> **Consigne**
Pouvez-vous reproduire mot pour mot le passage du texte sur Pierre Soulages qui va de « Orphelin d’une famille » jusqu'à « il s’était installé. » inclus ?

=== Texte source ===

Orphelin d’une famille modeste, Pierre Soulages, natif des hauts plateaux de l’Aveyron, est mort le 25 octobre à 102 ans à Sète où il s’était installé.
On dit qu’il est le plus grand peintre français de sa génération. Il était exposé dans le monde entier. Une de ses toiles s’est vendue 20,2 millions de dollars aux enchères à New York. Mais il en reste à voir, au remarquable musée de Rodez qui porte son nom.

Les éditions Le Temps des Cerises (1) ont édité en 2012 un petit texte pas cher (58 pages, 9 euros) de Roger Vailland : « Comment travaille Pierre Soulages ».

Présentation par l’éditeur : « 27 mars 1961 : Roger Vailland passe l’après-midi avec Pierre Soulages dans son atelier. Il le regarde peindre, commencer et finir une toile, et note chaque étape de la création.

Le lecteur voit Soulages préparer sa toile, ses couleurs, entend ses remarques, découvre sa pensée, suit son mouvement. Le texte est suivi d’un article de Vailland paru en 1962 dans Le Nouveau Clarté, mensuel des étudiants communistes, répondant à la question posée par ce même journal quelques mois auparavant : « Pour ou contre Pierre Soulages, peintre abstrait ? Participe-t-il à notre époque ou se réfugie-t-il dans les hautes sphères spéculatives ? Peinture d’initiés ou aventure poétique ? Le Nouveau Clarté engage son procès… » Vailland répond : « Impossible de faire un procès à Soulages. Un procès implique référence à un code et, en matière d’art, à des règles. La peinture vient seulement de renoncer à décrire et à raconter. » « La peinture qui ne représente rien, qui présente ou se présente tout simplement, est un art tout nouveau : il n’a pas encore de règles. Soulages est parmi ceux qui s’efforcent, en tâtonnant, de découvrir les règles de ce que sera la peinture. »

A l’approche des fêtes de fin d’année, ce petit livre de Roger Vailland sur Soulages fera un cadeau complémentaire à un petit livre d’Annie Ernaux que vous apprêtiez à offrir, peut-être avec un autre (« Pourquoi j’ai voulu tuer Louis Ferdinand Céline ») où on retrouve (encore !) Roger Vailland (2).

Et peut-être aurez-vous ainsi le bonheur d’échapper aux prescriptions des médias d’Etat ou des médias des milliardaires.

Maxime Vivas

Notes
(1) Qui a édité en 1997 mon premier roman « Paris Brune », prix... Roger Vailland.
(2) Editions InvestigAction, 125 pages, 15 euros.

COMMENTAIRES  

29/10/2022 09:47 par J.J.

J’assume mon état de béotien, lourdaud, inculte etc..et vous pourrez tirer à vue (Dites à vos gendarmes que je n’aurai pas d’arme...) mais je serais malhonnête si je reconnaissais ces œuvres comme de la peinture. Une forme d’expression graphique peut être ? Et puis tout ce noir ! Ça m’évoque Jacques Prévert : "C’est triste et pas joli, ça noircit le blanc de l’œil, et puis ça enlaidit." Cela n’enlève rien au talent de Roger Vaillant. Des goûts et des couleurs .....

=== Données enregistrées ===

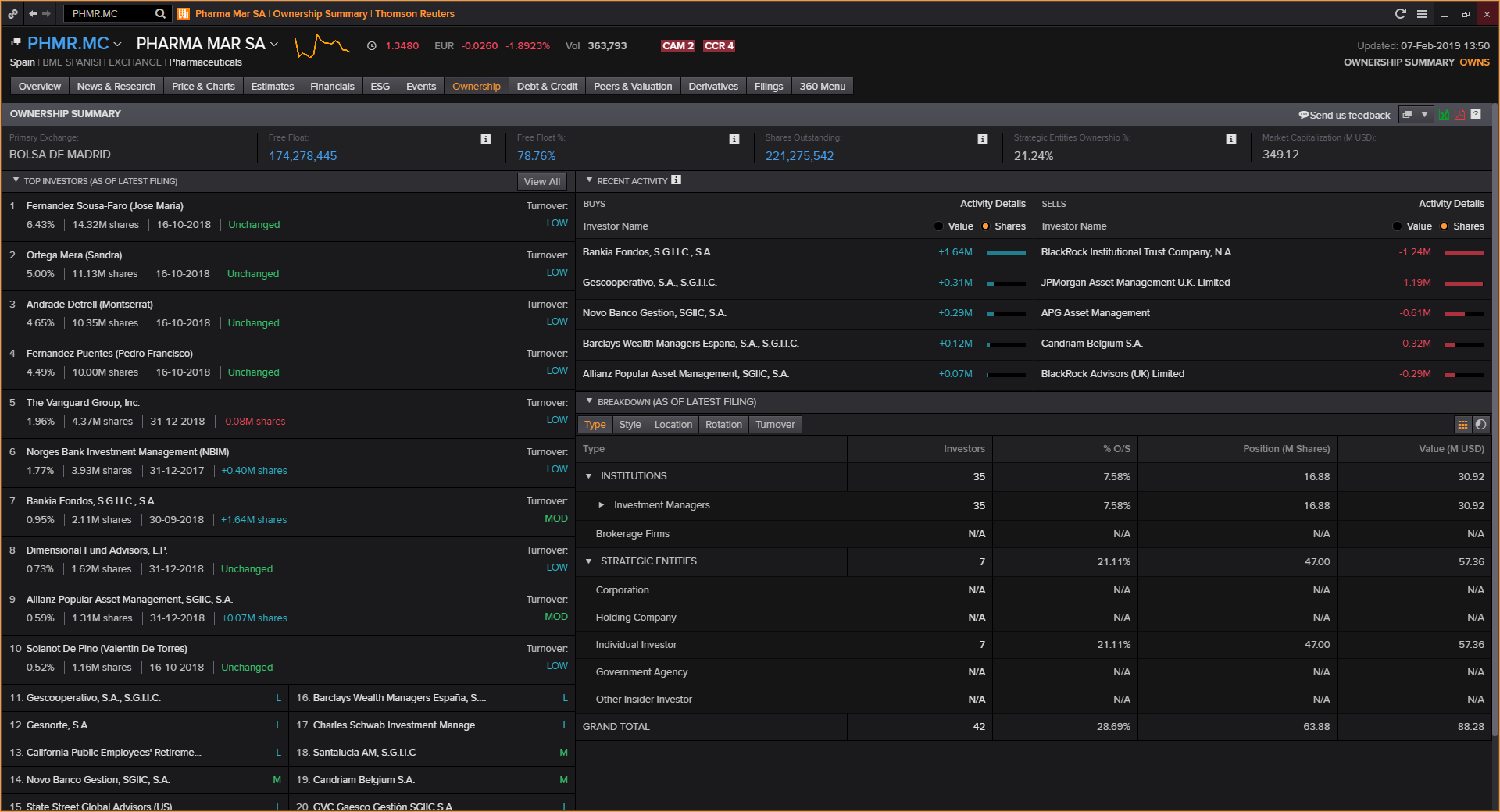Open the help question mark icon

(1476, 114)
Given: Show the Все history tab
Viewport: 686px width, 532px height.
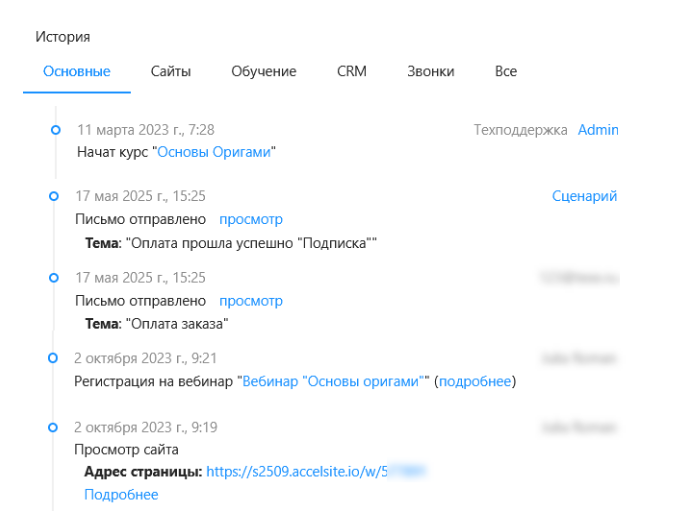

===

> **Réponse**
Orphelin d’une famille modeste, Pierre Soulages, natif des hauts plateaux de l’Aveyron, est mort le 25 octobre à 102 ans à Sète où il s’était installé.